8. Gradient of a Vector Norm
If $f(x) = |x|_2 = \sqrt{x^T x}$:
- First derivative: $\frac{d}{dx} |x|_2 = \frac{x}{|x|_2}$
- Second derivative: The Hessian is $\frac{d^2}{dx^2} |x|_2 = \frac{I}{|x|_2} - \frac{x x^T}{|x|_2^3}$
9. Derivative of the Frobenius Norm
If $f(A) = |A|_F = \sqrt{\text{tr}(A^T A)}$:
- First derivative: $\frac{d}{dA} |A|_F = \frac{A}{|A|_F}$
- Second derivative: More complex, but involves similar structure to the second derivative of the vector norm.

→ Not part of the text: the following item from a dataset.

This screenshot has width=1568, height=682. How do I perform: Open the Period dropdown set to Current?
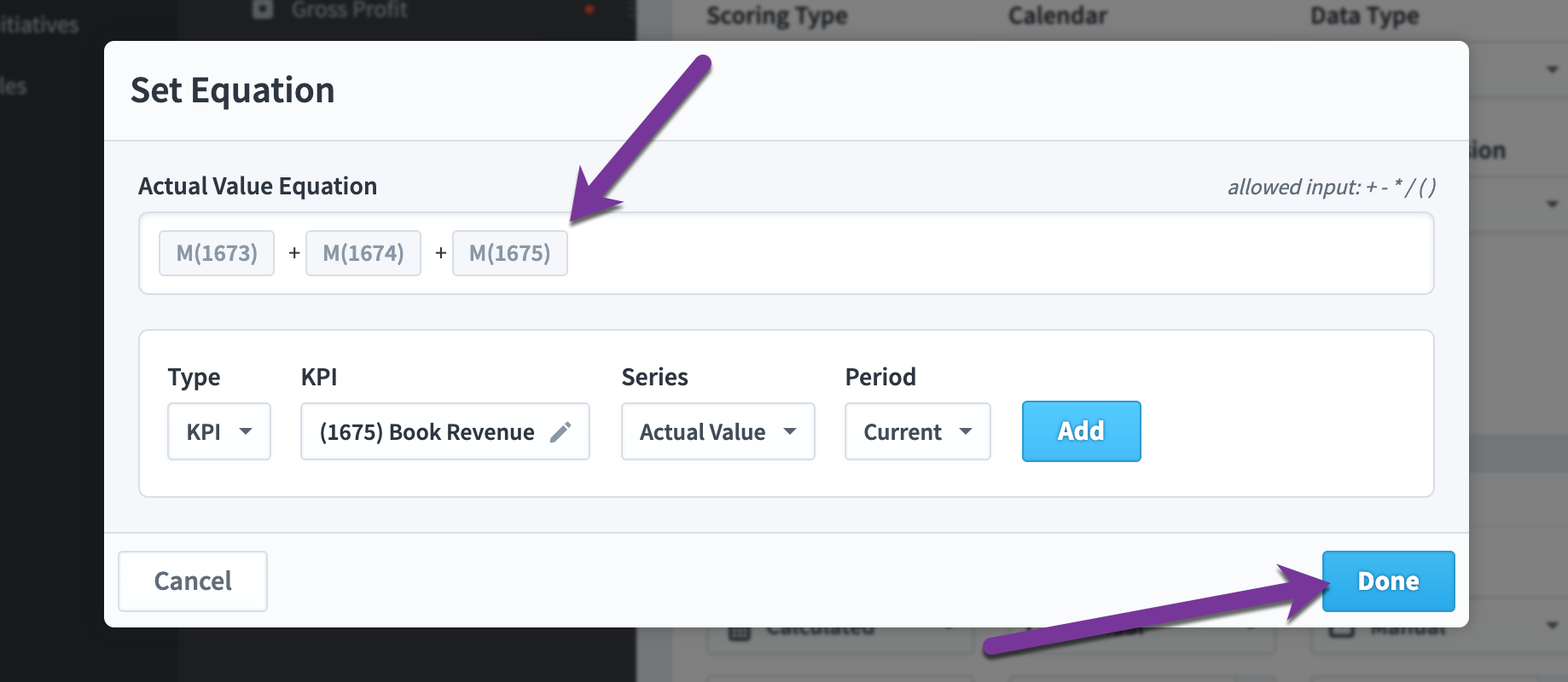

10. Derivative of Matrix Exponential
If $f(A) = \exp(A)$, where $A$ is a square matrix:
- First derivative: $\frac{d}{dA}\exp(A) = \exp(A)$
- Second derivative: Higher-order derivatives involve recursion using series expansions of matrix exponentials.

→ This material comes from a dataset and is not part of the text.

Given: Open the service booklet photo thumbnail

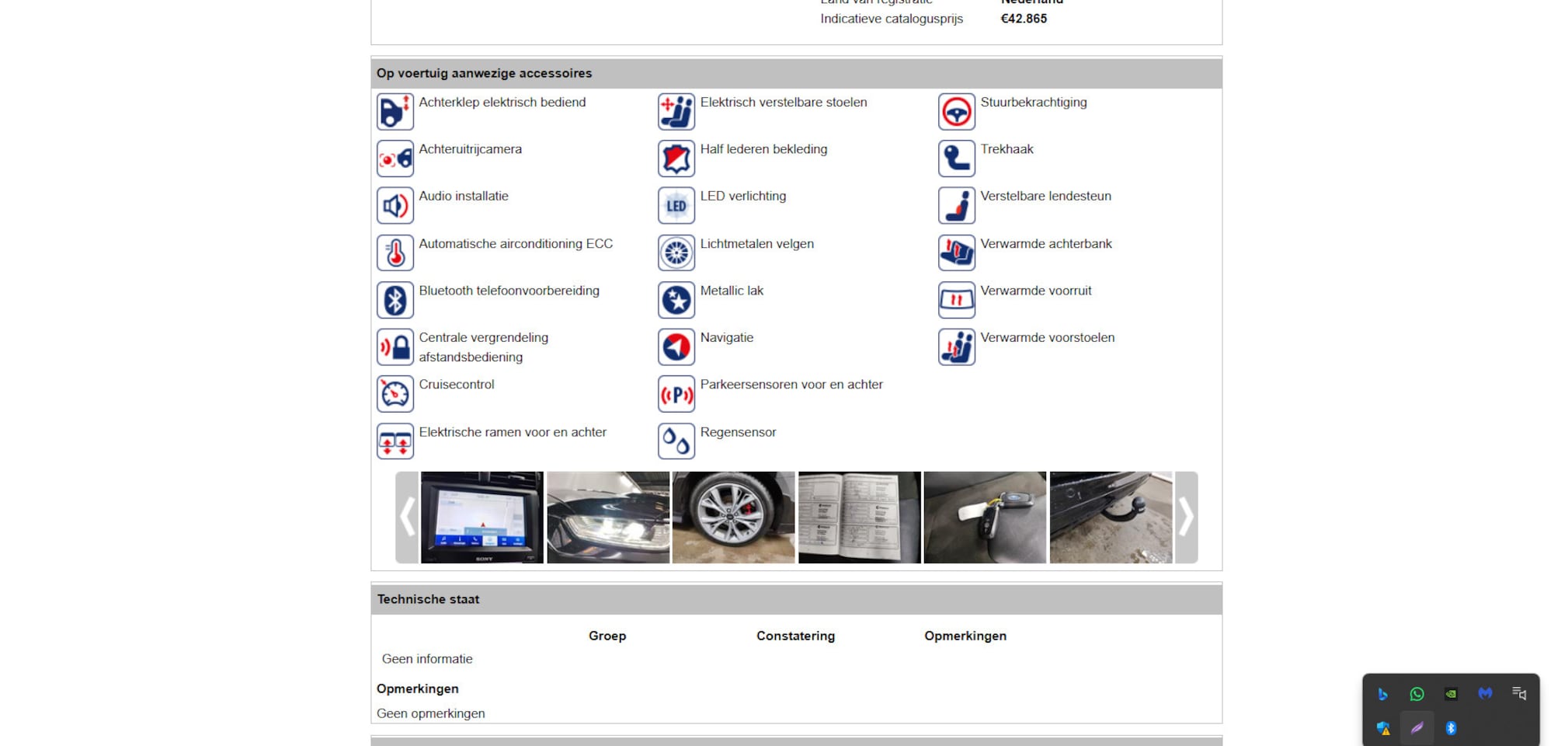Looking at the screenshot, I should [x=859, y=517].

11. Derivative of the Singular Value Decomposition (SVD)
Given $A = U \Sigma V^T$, where $\Sigma$ contains the singular values:
- First Derivative:
The derivative of the singular values $\sigma_i$ with respect to $A$ is:- $\frac{d\sigma_i}{dA} = u_i v_i^T$, where $u_i$ and $v_i$ are the corresponding left and right singular vectors.
- Second Derivative:
The second derivative involves complex tensor calculus and is not typically expressed in simple form.
12. Derivative of a Matrix-Scalar Product
If $f(A) = cA$, where $c$ is a scalar constant and $A$ is a matrix:
- First derivative: $\frac{d}{dA} (cA) = c$
- Second derivative: $\frac{d^2}{dA^2} (cA) = 0$ (since the derivative of a constant times a matrix is a constant).
13. Kronecker Product
If $f(A, B) = A \otimes B$ where $\otimes$ is the Kronecker product:
- First derivative: $\frac{d}{dA}(A \otimes B) = I_B \otimes A$ (where $I_B$ is the identity matrix of dimension corresponding to $B$).
- Second derivative: Similar extensions exist but depend on the structure of $A$ and $B$.